Scan the records below for the line containing "Select the date" and the line containing "You are a computer-use". Copy both, plus every line between, exactly.

### Data to use:
= = = = = = =

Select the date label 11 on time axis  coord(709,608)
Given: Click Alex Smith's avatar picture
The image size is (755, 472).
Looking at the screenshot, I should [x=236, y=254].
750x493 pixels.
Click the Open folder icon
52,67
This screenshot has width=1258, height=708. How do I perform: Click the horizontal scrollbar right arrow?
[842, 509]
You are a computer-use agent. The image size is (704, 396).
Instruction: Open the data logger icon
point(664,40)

= = = = = = =

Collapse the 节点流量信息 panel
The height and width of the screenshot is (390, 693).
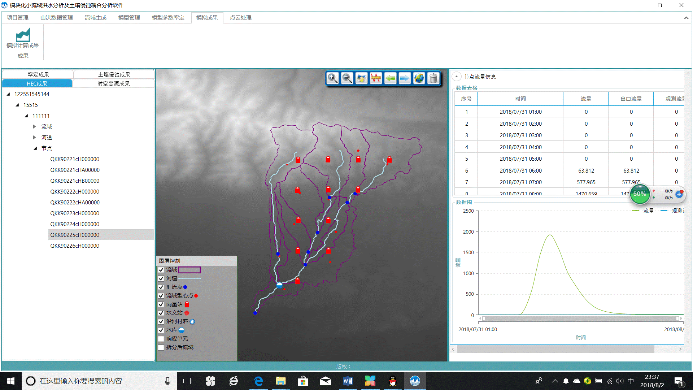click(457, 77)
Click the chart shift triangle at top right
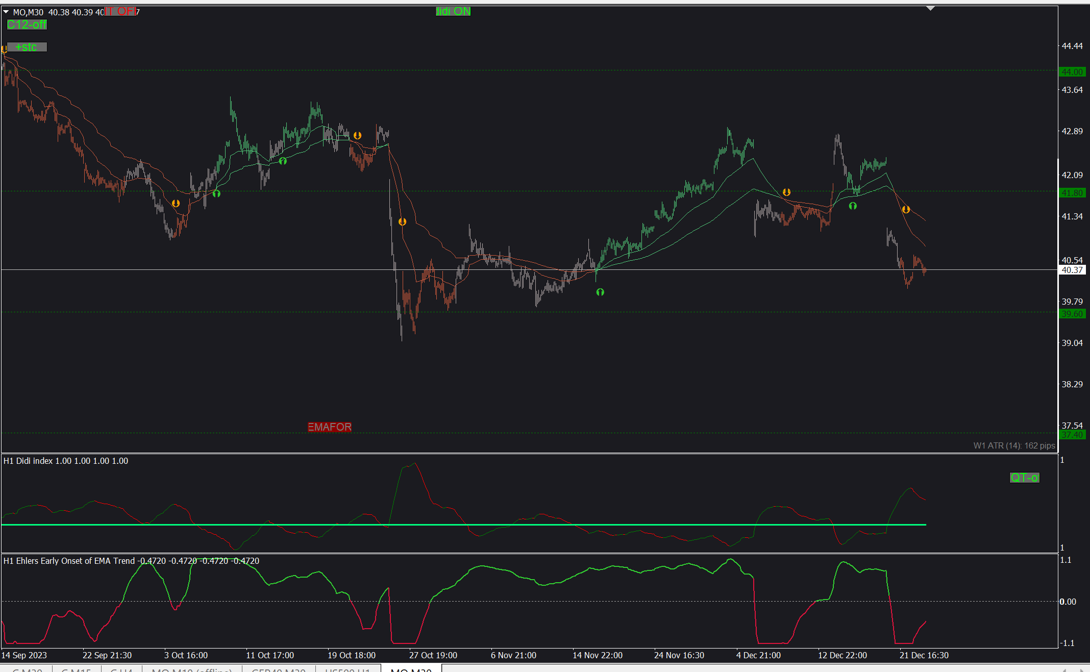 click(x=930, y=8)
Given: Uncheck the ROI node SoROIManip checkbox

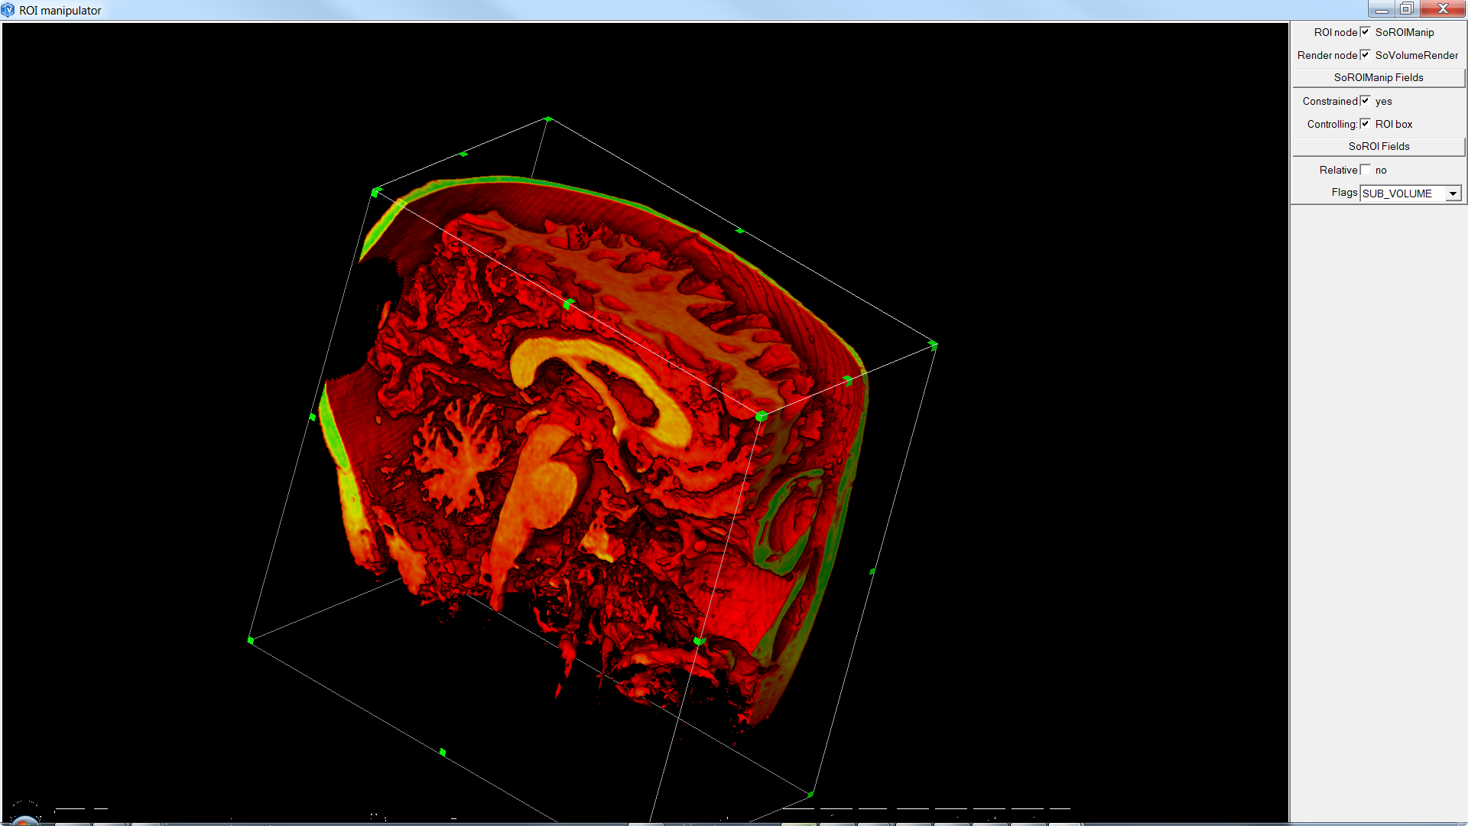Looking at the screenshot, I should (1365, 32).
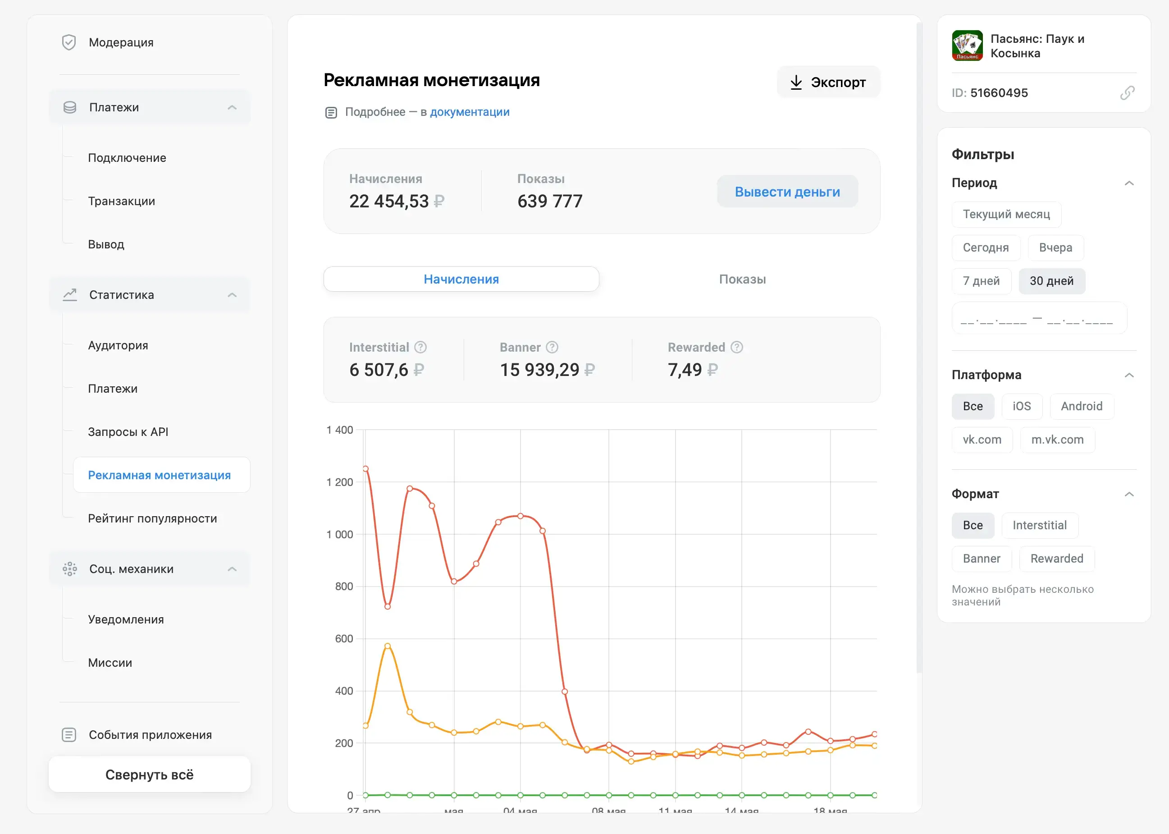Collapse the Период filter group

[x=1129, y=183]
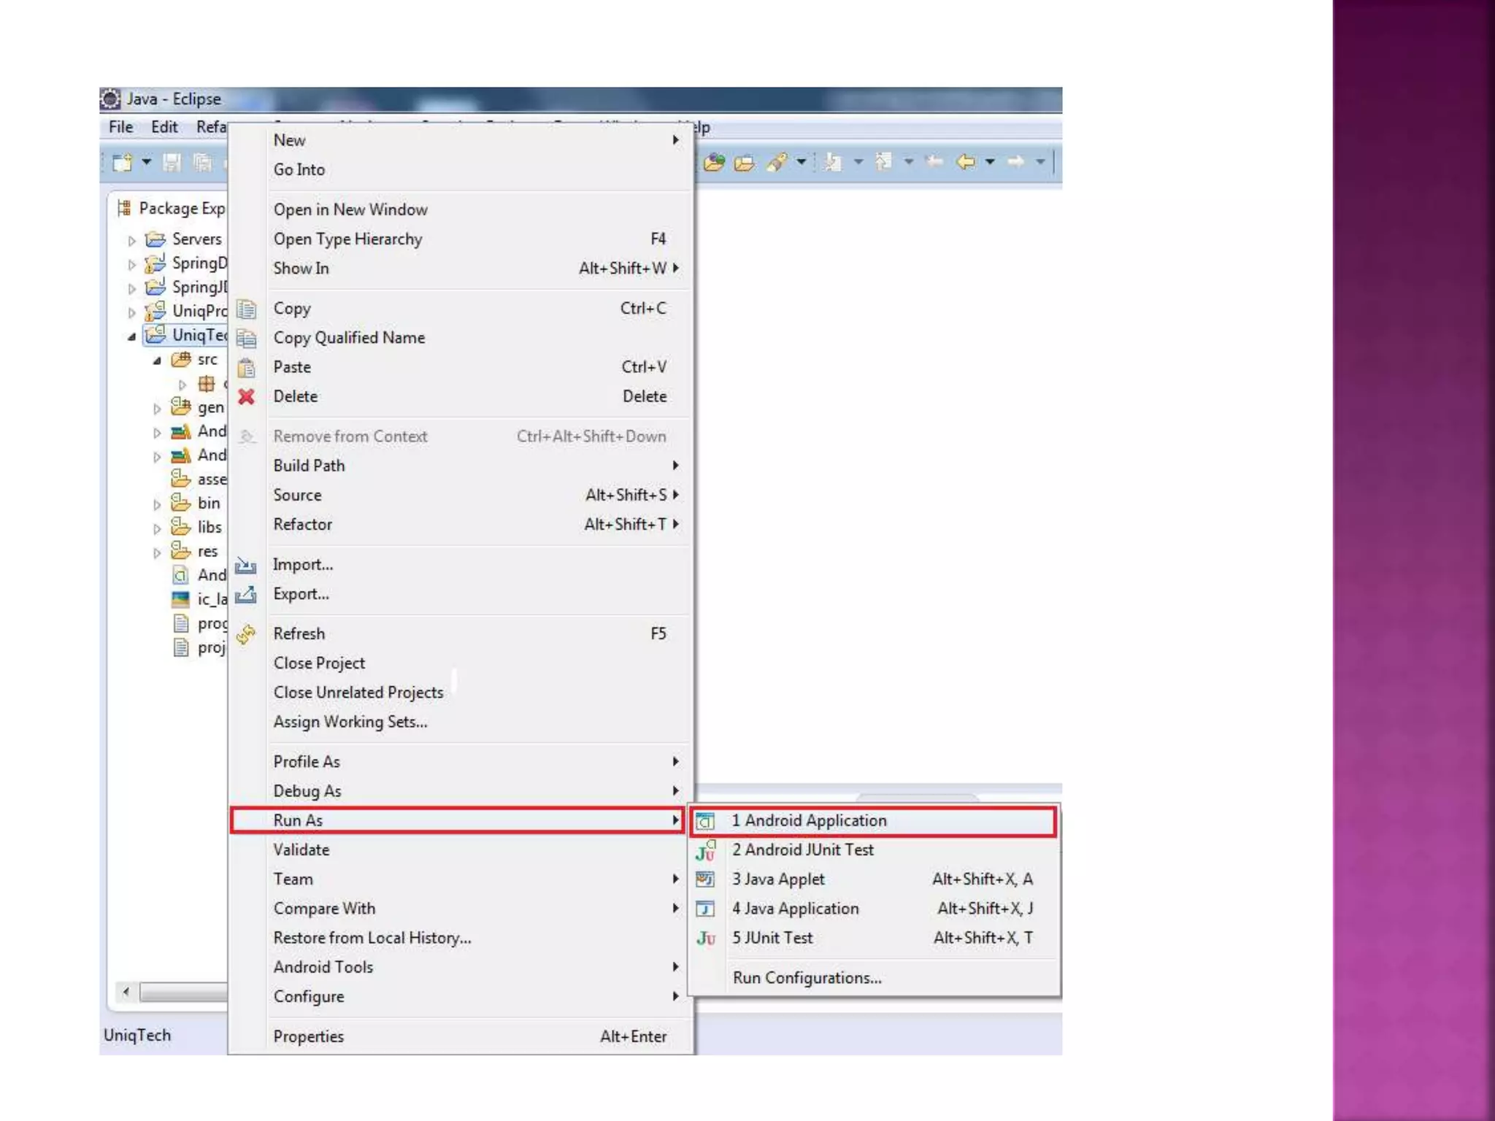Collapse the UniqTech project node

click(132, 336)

= = = = = = =

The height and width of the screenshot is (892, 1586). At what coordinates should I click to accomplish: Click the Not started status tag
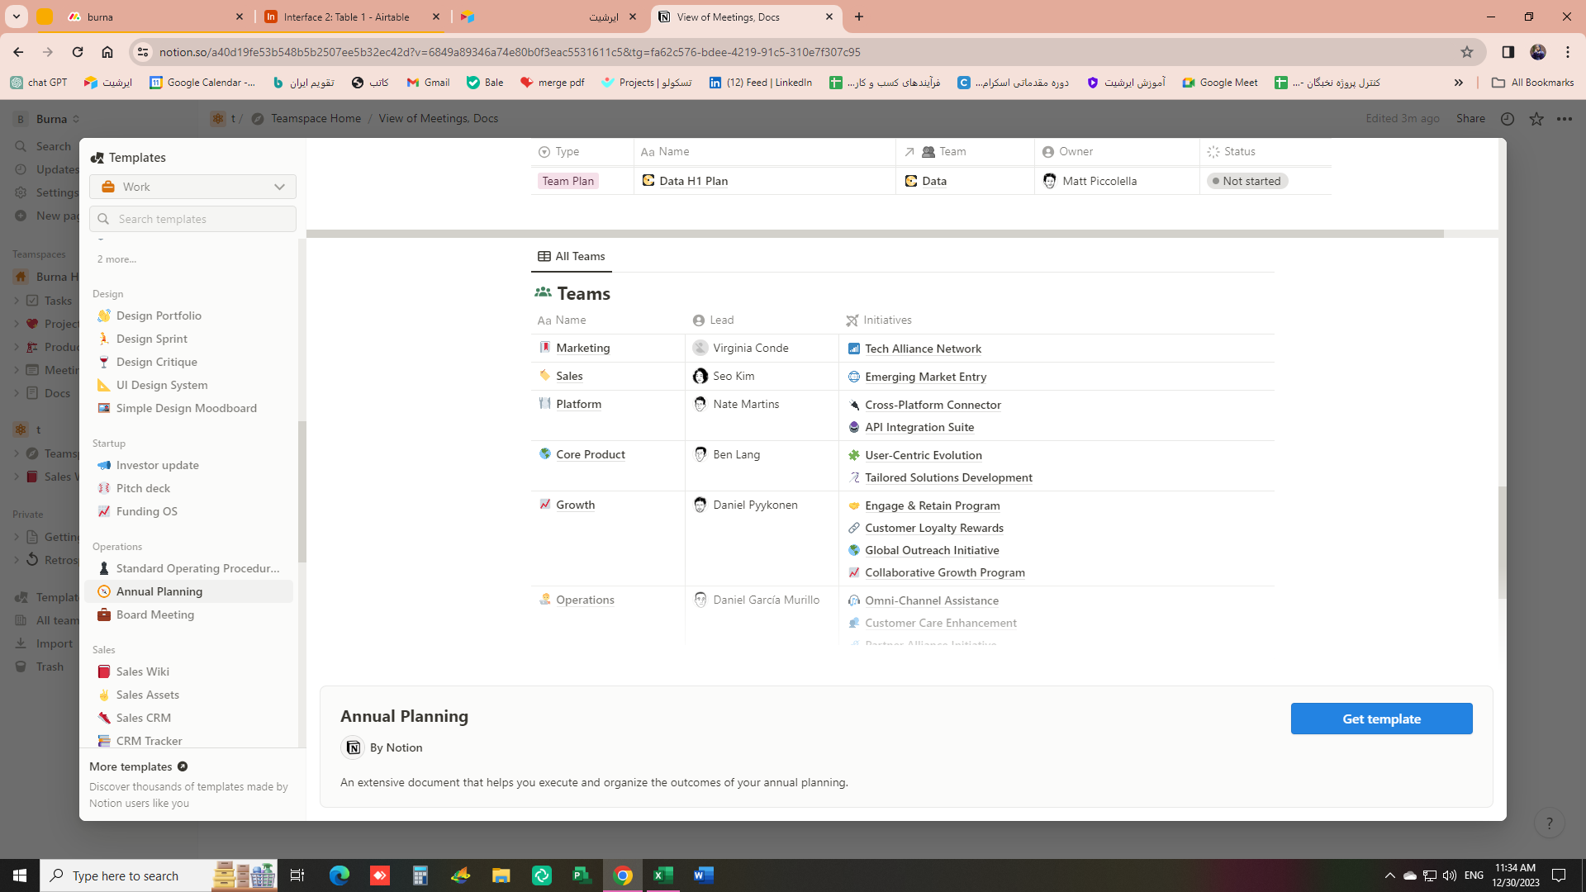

= = = = = = =

### Expected output:
Select the date label 11 on time axis  coord(709,608)
Given: Click Alex Smith's avatar picture
The image size is (755, 472).
Looking at the screenshot, I should [x=236, y=254].
750x493 pixels.
Click the Open folder icon
52,67
This screenshot has width=1258, height=708. How do I perform: Click the horizontal scrollbar right arrow?
[842, 509]
You are a computer-use agent. The image size is (704, 396).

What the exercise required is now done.